Las negociaciones siempre han sido intensas en los grandes conflictos laborales que han azotado Balears en las últimas décadas. Cuando a mediados de los 80 las huelgas de estibadores portuarios amenazaban el abastecimiento del imprescindible papel higiénico -es un ejemplo- para las islas, Cañellas reunía a su alrededor a la flor y nata del empresariado para exigir una solución urgente, reclamaba ante Felipe González y el sursum corda para conseguir atajar el conflicto y que los estibadores -entonces una casta privilegiada- volvieran al trabajo.

En los años 2001 y 2002, una huelga del transporte discrecional amenazaba con causar molestias insoportables a los turistas que habían elegido Mallorca para disfrutar de sus vacaciones.
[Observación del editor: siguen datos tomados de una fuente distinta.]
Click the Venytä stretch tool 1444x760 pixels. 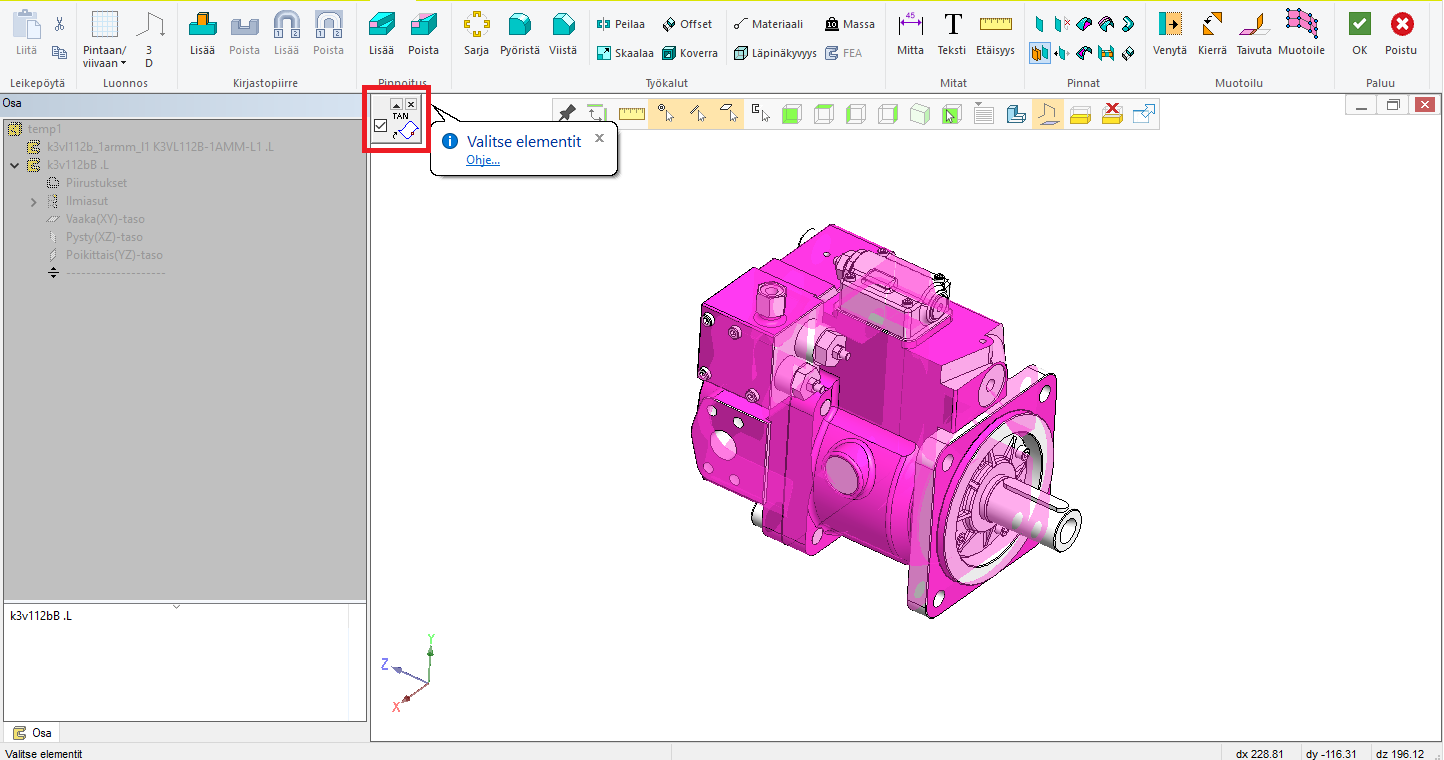1169,33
La reprogramación de vuelos preparada por las agencias de viajes mayoristas y el la legión de taxis que prestaban servicio en el aeropuerto resultaban insuficientes para paliar la mala imagen que ofrecía Mallorca a sus principales clientes. En el Consolat de la Mar se celebraron reuniones maratonianas, con abundante consumo de café y tabaco, en busca de una salida a la huelga. Empresarios y sindicatos alcanzaron un acuerdo. Sin embargo, la asamblea de trabajadores, reunida en Son Sant Joan, amenazaba con echar por la borda el encaje de bolillos tejido durante horas. Entonces, en el momento más crítico, se escuchó la voz profunda y poderosa de Manuel Cámara, líder de CC OO en aquella época, quien con cuatro gritos y ocho tacos, domó a la masa hasta reconducirla por la senda del convenio pactado.
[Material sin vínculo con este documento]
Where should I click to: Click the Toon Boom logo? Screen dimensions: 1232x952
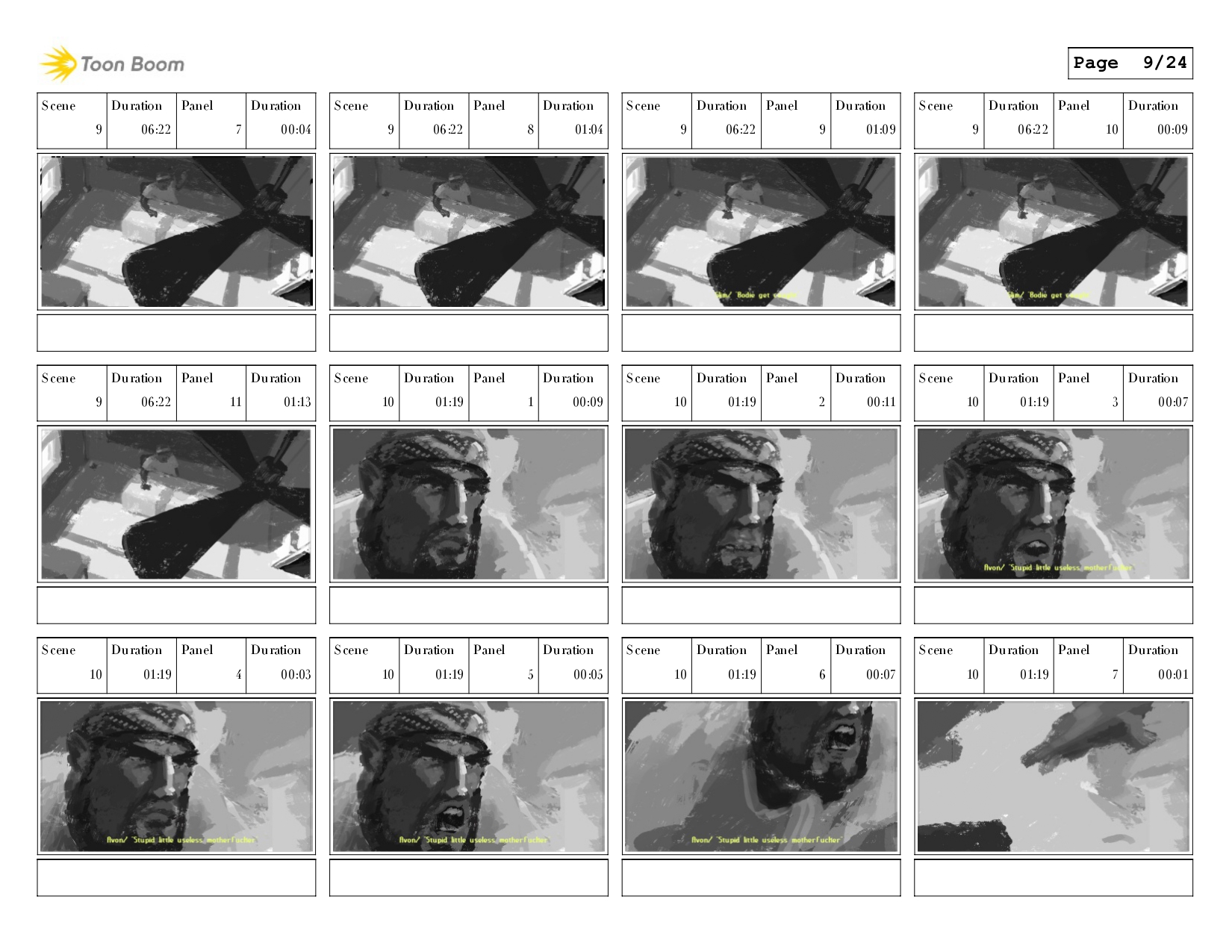112,64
En nuestra memoria reciente está la militarización de los controladores decretada por José Blanco para frenar su huelga ilegal que generó el caos durante varios días en Son Sant Joan.

Con los maestros no se ha intentado casi nada para evitar el conflicto. Sabíamos que la consideración social del enseñante en España está muy por detrás de la de otros países, donde se le considera un elemento decisivo para forjar un futuro mejor para el país. Es una evidencia que el porcentaje del PIB que se dedica a la educación es muy inferior a la del resto de países desarrollados, por no hablar de la investigación, una actividad íntimamente ligada a la academia. Con la crisis hemos descubierto que, contrariamente a lo que los políticos decían con grandilocuencia, los recortes en docencia -y sanidad- han resultado el recurso fácil en manos de gobernantes acosados por la imperiosa necesidad de reducir el déficit.
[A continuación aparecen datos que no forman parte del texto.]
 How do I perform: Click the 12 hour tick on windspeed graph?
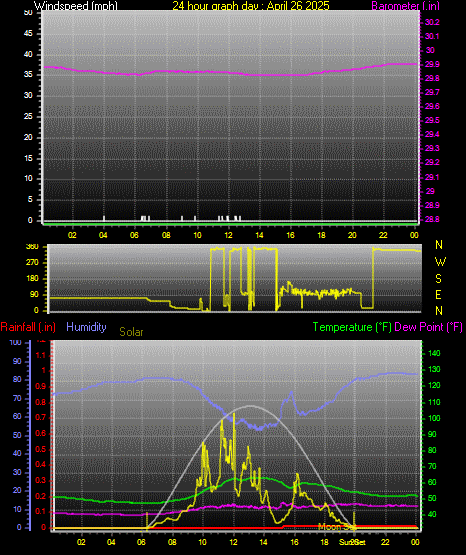[x=228, y=235]
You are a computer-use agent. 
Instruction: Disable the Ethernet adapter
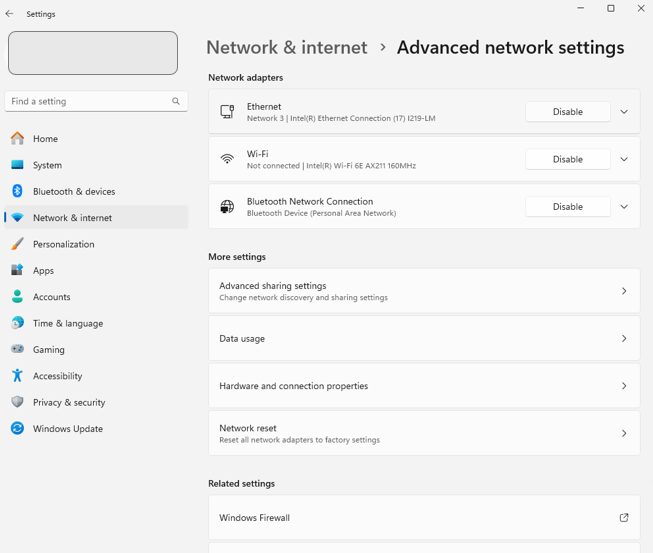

La huelga nos ha descubierto que el Govern no considera necesario negociar con los maestros. ¿Qué más da si decenas de miles de alumnos se quedan sin clases? Sabíamos que un controlador aéreo, un conductor de autocares o un estibador portuario son muy importantes para esta comunidad insular y turística. Lo que desconocíamos es que su valor es mucho mayor que el de un docente o que el de un niño o un joven en edad escolar. Lo demuestra cada día la acción del Govern: la educación no merece un esfuerzo ni una concesión. No estamos solo ante el deseo de una parte del PP de dar leña a lo que considera una manada de rojos catalanistas. Es una demostración palpable de la escala de valores de nuestra sociedad y del lugar que en ella ocupa la enseñanza.